- _Written instruction_
How many lines in the material below contain the string "accomplish"? Reply with the number alone.

- _Source data_
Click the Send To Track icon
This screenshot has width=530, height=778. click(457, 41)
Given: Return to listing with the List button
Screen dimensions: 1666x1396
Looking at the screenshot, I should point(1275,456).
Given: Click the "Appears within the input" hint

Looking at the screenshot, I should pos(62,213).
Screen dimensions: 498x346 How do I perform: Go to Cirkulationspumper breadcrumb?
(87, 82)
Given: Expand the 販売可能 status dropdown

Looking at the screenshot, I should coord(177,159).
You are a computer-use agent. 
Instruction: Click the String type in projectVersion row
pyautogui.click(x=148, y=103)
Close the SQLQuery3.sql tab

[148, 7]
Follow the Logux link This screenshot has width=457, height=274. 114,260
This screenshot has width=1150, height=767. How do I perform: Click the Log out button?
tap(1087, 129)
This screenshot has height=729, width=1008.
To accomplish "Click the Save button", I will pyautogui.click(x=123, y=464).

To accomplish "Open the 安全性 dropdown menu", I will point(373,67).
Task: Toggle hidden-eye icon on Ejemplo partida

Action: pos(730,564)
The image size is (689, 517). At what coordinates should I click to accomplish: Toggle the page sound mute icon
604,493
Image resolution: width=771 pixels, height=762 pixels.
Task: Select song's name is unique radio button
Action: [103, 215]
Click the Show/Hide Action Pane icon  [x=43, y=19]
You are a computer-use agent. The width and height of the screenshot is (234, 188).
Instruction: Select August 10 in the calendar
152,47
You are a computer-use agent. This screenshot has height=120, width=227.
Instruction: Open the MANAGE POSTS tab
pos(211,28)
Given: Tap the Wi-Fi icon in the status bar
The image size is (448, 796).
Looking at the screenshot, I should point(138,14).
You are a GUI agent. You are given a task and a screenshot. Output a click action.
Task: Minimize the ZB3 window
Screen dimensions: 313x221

- _Reply_
3